*** Listed entries

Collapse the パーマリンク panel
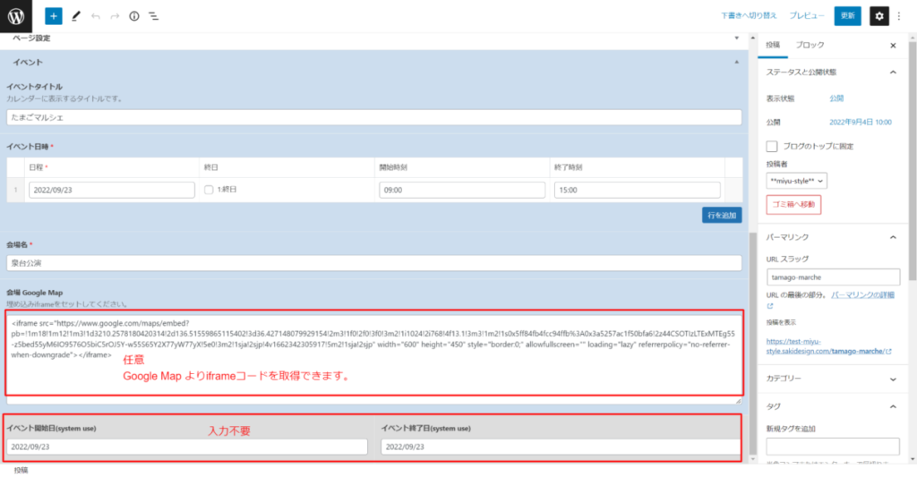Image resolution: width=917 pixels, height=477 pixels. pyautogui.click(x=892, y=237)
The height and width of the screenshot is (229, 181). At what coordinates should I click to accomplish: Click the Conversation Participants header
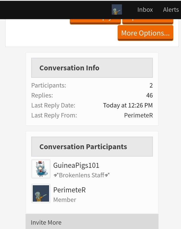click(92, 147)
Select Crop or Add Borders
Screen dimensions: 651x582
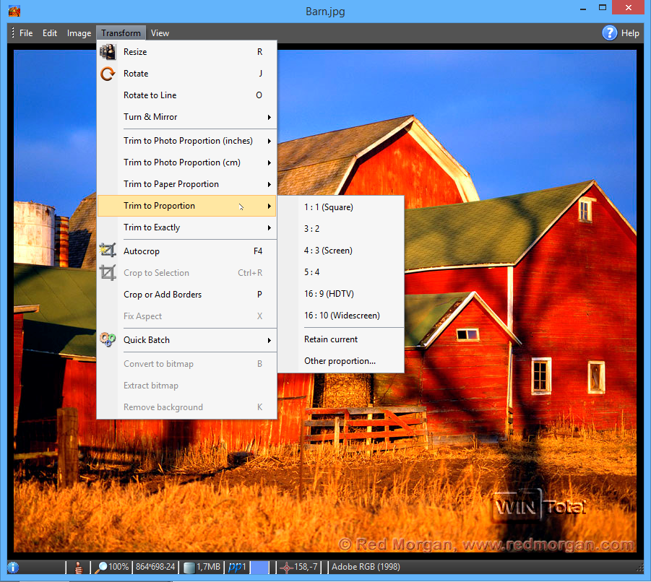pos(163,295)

******
*** Listed entries

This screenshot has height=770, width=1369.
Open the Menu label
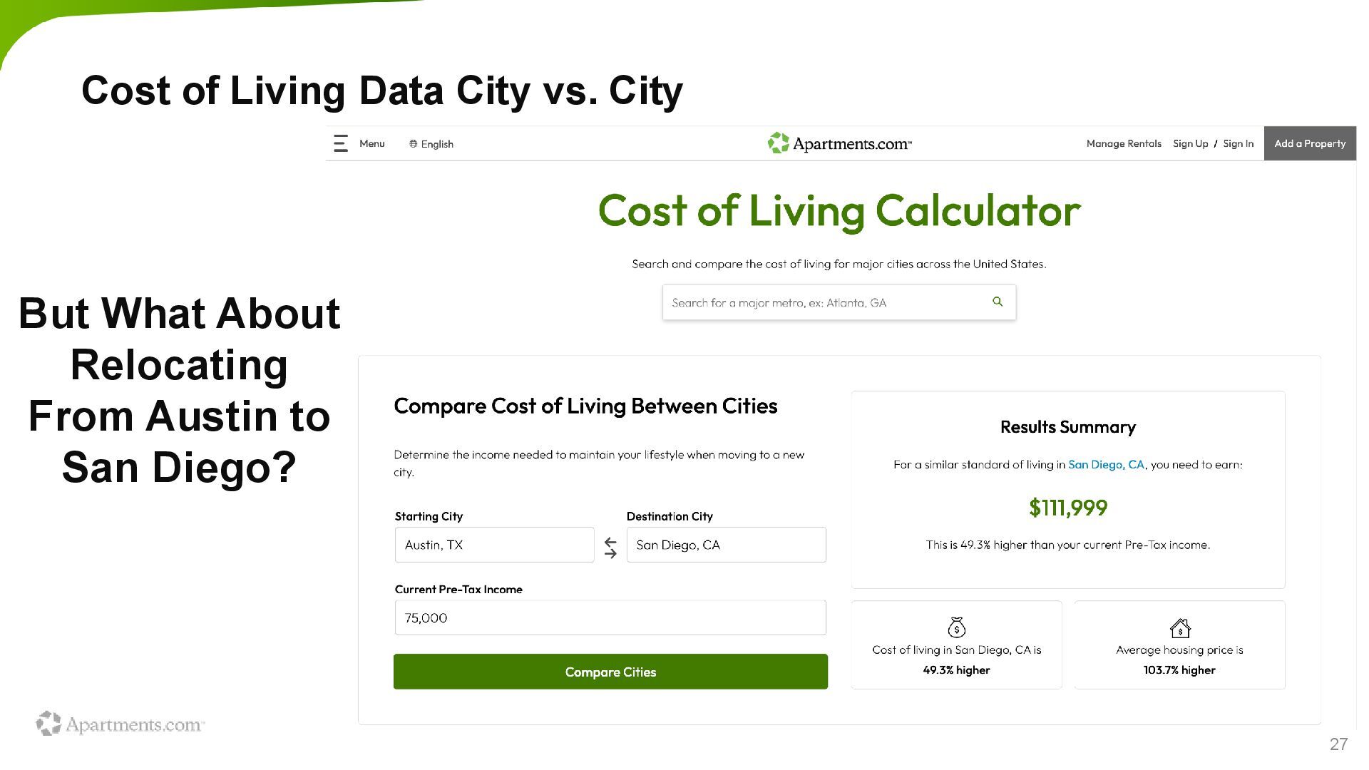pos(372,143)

******
*** Listed entries

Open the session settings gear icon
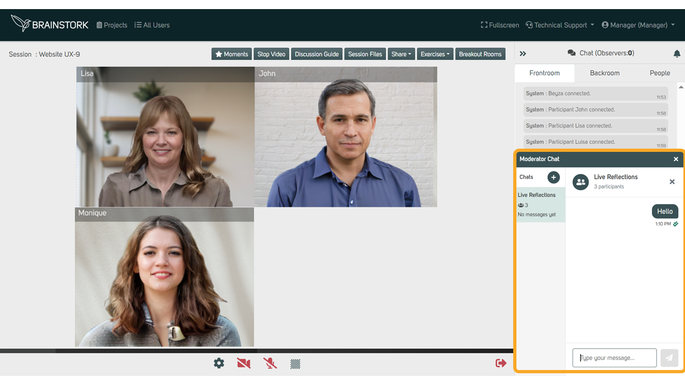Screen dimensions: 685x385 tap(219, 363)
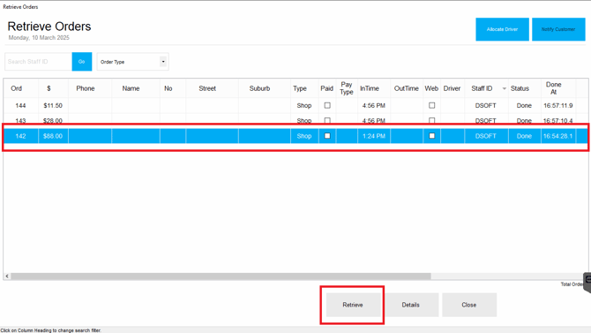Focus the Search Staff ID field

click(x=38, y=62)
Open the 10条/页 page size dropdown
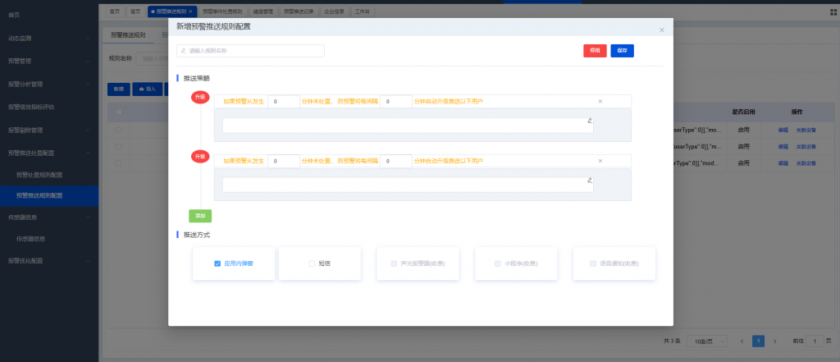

******

## Exercise instructions:
From the listing above, repeat only the lines between the line containing "Open the session settings gear icon" and the line containing "Open the 10条/页 page size dropdown", those two included. Pictures are not part of the copy.

## Task output:
Open the session settings gear icon
Screen dimensions: 685x385 tap(219, 363)
Focus the Search Staff ID field

click(x=38, y=62)
Open the 10条/页 page size dropdown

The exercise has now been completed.